*** Block opens ***

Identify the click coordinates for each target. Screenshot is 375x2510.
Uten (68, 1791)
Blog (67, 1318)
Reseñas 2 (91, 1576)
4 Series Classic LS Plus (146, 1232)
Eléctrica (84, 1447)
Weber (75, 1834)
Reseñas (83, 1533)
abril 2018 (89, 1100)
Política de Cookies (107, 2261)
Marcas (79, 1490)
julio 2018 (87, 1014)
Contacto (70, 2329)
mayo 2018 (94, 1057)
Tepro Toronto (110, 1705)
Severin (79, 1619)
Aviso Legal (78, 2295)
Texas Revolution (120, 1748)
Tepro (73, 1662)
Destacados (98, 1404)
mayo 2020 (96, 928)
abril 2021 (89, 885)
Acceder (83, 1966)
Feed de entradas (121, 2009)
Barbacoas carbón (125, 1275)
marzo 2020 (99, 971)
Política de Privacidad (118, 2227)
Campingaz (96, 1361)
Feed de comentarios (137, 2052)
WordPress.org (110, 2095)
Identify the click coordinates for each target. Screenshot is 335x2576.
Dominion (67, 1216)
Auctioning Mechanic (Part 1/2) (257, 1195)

*** Block closes ***

ABOUT THIS TASK
All of the entries must be printed again exactly as given.

RESULT FOR THIS TASK
Identify the click coordinates for each target. Screenshot is 375x2510.
Uten (68, 1791)
Blog (67, 1318)
Reseñas 2 (91, 1576)
4 Series Classic LS Plus (146, 1232)
Eléctrica (84, 1447)
Weber (75, 1834)
Reseñas (83, 1533)
abril 2018 (89, 1100)
Política de Cookies (107, 2261)
Marcas (79, 1490)
julio 2018 (87, 1014)
Contacto (70, 2329)
mayo 2018 (94, 1057)
Tepro Toronto (110, 1705)
Severin (79, 1619)
Aviso Legal (78, 2295)
Texas Revolution (120, 1748)
Tepro (73, 1662)
Destacados (98, 1404)
mayo 2020 (96, 928)
abril 2021 (89, 885)
Acceder (83, 1966)
Feed de entradas (121, 2009)
Barbacoas carbón (125, 1275)
marzo 2020 (99, 971)
Política de Privacidad (118, 2227)
Campingaz (96, 1361)
Feed de comentarios (137, 2052)
WordPress.org (110, 2095)
Identify the click coordinates for each target. Screenshot is 335x2576.
Dominion (67, 1216)
Auctioning Mechanic (Part 1/2) (257, 1195)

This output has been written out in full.